I like to pitch OccamsRecord as “the power tools ActiveRecord forgot”. It’s been rewarding both to build and use. A few other people/companies have used it, and that always blows my mind.
But this article isn’t about using a very cool library I wrote; it’s about testing it. TL;DR we’ll be talking about appraisal, Docker Compose, and bash scripting.
Don’t worry, I have unit tests!
OccamsRecord’s testing to library code ratio is about 2:1. Not bad. And I even ran them! But not against all supported ActiveRecord versions and databases. There were ways, but they were annoying and getting more annoying as versions of databases, database adapters, ActiveRecord, and Ruby itself marched on.
My one-person team
Surprise: it’s me, and my funding is $0.00. A few ideas and PRs have been submitted by others (and I’m grateful), but I’m directing, producing, and staring in 99.999% of this show.
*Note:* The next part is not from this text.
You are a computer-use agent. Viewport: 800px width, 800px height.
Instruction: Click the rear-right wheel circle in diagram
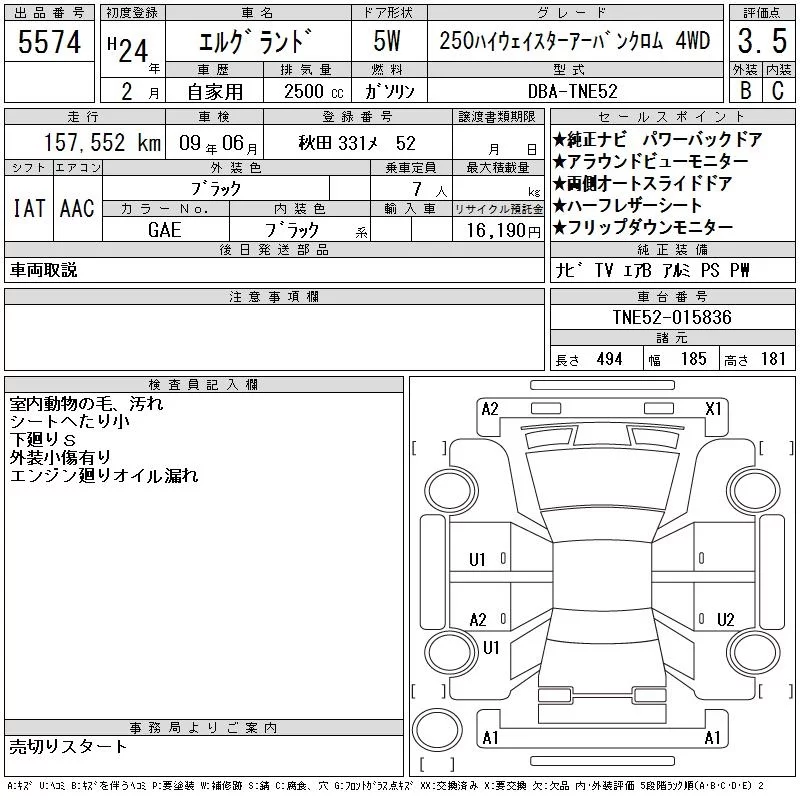tap(753, 652)
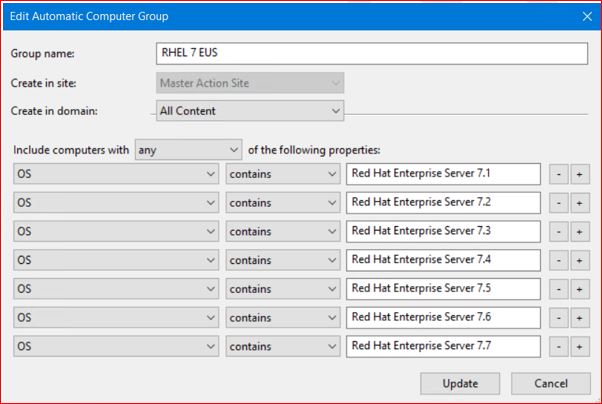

Until recently I outsourced my test runs to a popular, free CI service (hint: it started with T-R-A-V-I-S). It was simple and took something off my plate. Recently they made some changes that deleted my account and put their free tier in question. I get it, “free” isn’t a great business model. No hard feelings, unnamed CI company.
But I faced a decision: figure out how to do much more thorough testing in some CI service while ensuring I didn’t go above my $0.00 budget and hoping they’d never change their tech or policies again…or…do it all myself. I chose myself. My new test matrix stack would be:
- appraisal for different ActiveRecord versions
- Docker Compose for different Ruby versions
- bash and awk to hold everything together
So many ActiveRecord versions!
Appraisal allows me to create different versions of my Gemfile, each with different versions of my dependencies, and trivially switch among them.
It’s great…until you start hitting gem versions that aren’t supported by the version of Ruby you have installed. First I tried my go-to Ruby version managers, ruby-install and chruby. But even those had trouble with older versions (hello, hand-compiling openssl!). Enter Docker Compose.
So many…Ruby versions?
OccamsRecord isn’t doing anything cutting edge in terms of Ruby language features or syntax, so there’s limited value in testing against multiple Ruby versions. But not every version of ActiveRecord that Occams supports runs on every version of Ruby that Occams supports. Datbase adapter gems (pg, sqlite3, mysql2) face the same problem.
I’ve been using “dev containers” for application development for years. It’s a fairly simple pattern: Docker Compose (or Podman) containers with system-level dependencies installed (ruby, make, libpq-dev, etc) but nothing else. Simply mount your source code, install gems onto a persistent volume, and you’ve got an OS-agnostic development environment! Why not do the same for library development?
Occam’s docker-compose.yml defines numerous Ruby containers that mount Occams’s source code at runtime. Dockerfiles are defined here.
So many databases!
Historically I’ve been terrible at regularly running the tests against all officially supported databases (PostgreSQL, MySQL, and SQLite). The in-memory SQLite DB is so easy to test against, and it covers 90% of cases.
Occam’s docker-compose.yml has a few containers and volumes for Postgres and Mysql. Pretty basic.
Bash and awk-powered matrix
Here’s my test matrix file. Each row defines a Ruby container, an appraisal ActiveRecord version, and one or more databases.
bin/testall
The matrix is interpreted and run by bin/testall. There is zero setup beyond having Docker/Podman installed:
If all tests pass you’re greeted by an ASCII nyancat! (Weirdly, it’s colored in the terminal but not on the web.)
If any run has failures, it will stop. Fix them and keep trying until you see that cat!
NOTE The first run will be slow as it pulls down containers and installs gems.
bin/test
bin/testall calls out to bin/test. It builds the shell commands (bundle install, bundle exec appraisal ar-X rake test, etc) and hands them to a container.
If you want to test exactly one combination of things, you can call it yourself. Again, there is zero setup beyond having Docker installed:
bin/run
Finally, bin/test calls out to bin/run. It’s a pretty thin wrapper around Docker Compose that runs a given series of commands in a given container.
Should everyone do this?
Not necessarily, particularly for large, well-funded projects. But for everyone else, maybe? Docker Compose and bash scripting are valuable skills, and it’s not much code to own.
It’s pretty portable, too. I wrote it on my MacBook Pro M1 and it ran perfectly on my Ubuntu Dell XPS. If I had a Windows machine, it would run fine in WSL. (That’s the promise of containers, after all). And if I ever want to, it should run fine on GitHub Actions.